By Komson Silapachai
1. The Focus Has Shifted to Long-Term Interest Rates. After being in the driver’s seat for much of the year, short-term rates have largely been stable since July, while longer-term yields have shot higher due to concerns around rising term premium due to increased bond issuance.
2. Issuance Concerns Have Abated but Deficit Overhang Remains. While the main story in rates has centered around fears of increased bond issuance, the Treasury’s most recent quarterly projections were less than forecasters had expected, which provided relief for financial assets. The structural issue of fiscal sustainability remains, as the Federal Budget surplus stands at 6% of GDP, which is elevated outside of crisis periods, let alone during an economic expansion.
3. The Latest CPI Report Surprised to the Downside. October’s inflation showed signs of cooling, with core CPI rising by 0.23% versus expectations of 0.3%. The annual rate of core CPI now stands at 4%, down from 4.1% in September. Components were largely softer across the board, with owner’s equivalent rent decelerating after a sharp increase last month. Core Services were softer than expectations nearly across the board. Fears of a resumption of Fed hikes in December were all but eliminated while the market focused on the timing of the next interest rate cuts.
4. Rate Cuts Expected in 1H 2024. Interest rate markets priced in rate cuts starting in the first half of 2024, with a 30% probability that a rate cut could be coming in March.
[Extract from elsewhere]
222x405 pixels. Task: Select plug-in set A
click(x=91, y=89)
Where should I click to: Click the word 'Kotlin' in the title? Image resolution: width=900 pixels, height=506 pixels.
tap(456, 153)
Given the level of inflation, which is well above the Fed’s target, we believe the bar is high for the Fed to cut rates in March, unless the labor market weakens sharply.
5. Labor Market Continuing to Slow. The labor market, which has been one of the most resilient areas of the economy, is continuing to cool, with the unemployment rate creeping higher to 3.9% and only 150k jobs added as of the November release. The evolution of labor markets in the next six months will be crucial to determining Fed policy and depth of any economic slowdown in the US.